A criação de uma futura Rainha (1085-1095)

Embora alguns historiadores situem o início da relação do rei com Jimena em épocas anteriores ou posteriores, o mais provável é que isso acontecesse pouco depois de 1085, quando, segundo a idade fixada pelos documentos borguinhões, Constança tinha já entrado nos quarenta e talvez numa prematura menopausa ou talvez tivesse sofrido uma doença que a tinha deixado estéril. Além do mais, os cinco anos que na altura tinham de casados parecem ser um período de espera suficiente para que o rei constatasse que ela não podia dar-lhe o herdeiro varão de que necessitava. Tudo isso podia supor uma espécie de alegação moral a favor do rei, perante a rainha e perante os membros da sua corte. Sobretudo num momento em que Afonso VI se encontrava politicamente autorizado, e muito fortalecido, para concretizar esse passo. O rei acabava de reconquistar a jóia da coroa visigoda, Toledo. Como essa grande vitória seria o ponto de partida para uma nova estratégia de reconquista, precisava de continuar a contar com o apoio dos seus súbditos mais poderosos, e para isso tinha de continuar a oferecer-lhes a segurança de que os benefícios em troca do apoio nobiliário teriam uma continuidade no tempo, o que então só era garantido através da descendência masculina do rei. Até em Cluny entenderiam a sua situação, desejosos de que o monarca prosseguisse com a reconquista. Afonso VI chegaria a aumentar até duas mil moedas de ouro o já importante donativo anual que o seu pai entregava a essa Ordem. Pelo que talvez tenha sido nessa altura que o rei se propôs procurar uma solução para o problema sucessório. Quando, segundo escreveu o melhor conhecedor da biografia de Afonso, as necessidades da dinastia tornaram imperativo que o rei tomasse uma amante.

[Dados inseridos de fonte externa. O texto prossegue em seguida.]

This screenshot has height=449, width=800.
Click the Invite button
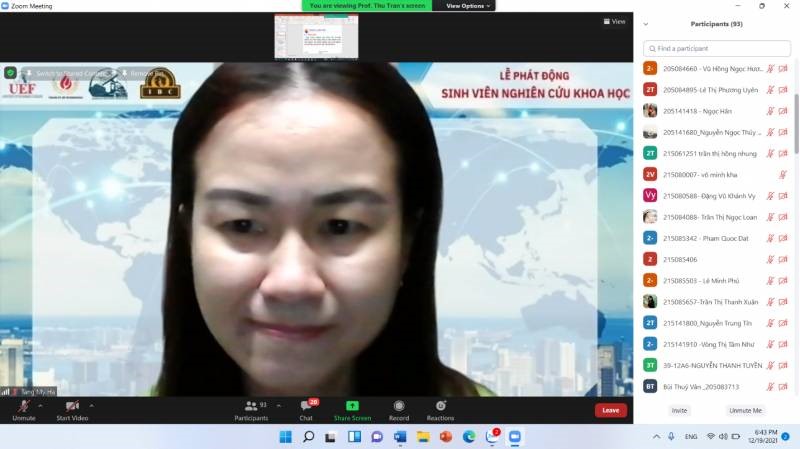click(680, 410)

Na corte devem ter compreendido a relação do rei com Jimena, pois isso tinha como finalidade resolver um dos problemas cruciais de todas as monarquias, a necessidade de um herdeiro varão, e dado que em 1085 o rei tinha ultrapassado os quarenta e cinco anos, idade então considerável, e que a situação do reino aconselhava a encarar a questão sucessória. É possível que também a rainha Constança mostrasse uma atitude favorável, dado o carácter político do seu matrimónio com o rei, contudo, enquanto ela viveu, as infantas Elvira e Teresa nunca apareceram nos documentos da chancelaria régia. A primeira menção a Jimena Muñiz, num documento indirectamente relacionado com o rei, produzir-se-ia quando a rainha estava próxima da morte. Cinquenta anos depois do nascimento daquelas infantas, o cronista oficial de um neto de Afonso VI diria que Jirnena tinha sido mui amada pelo rei. O facto de uma vez nascida a primeira filha mulher, Elvira, Afonso continuar a ter relações com a mãe, tendo em conta as suas necessidades dinásticas, dá mais veracidade a essa afirmação». In Marsilio Cassotti, D. Teresa, A Primeira Rainha de Portugal, Prefácio de G. Oliveira Martins, Attilio Locatelli, A Esfera dos Livros, 2008, ISBN 978-989-626-119-1.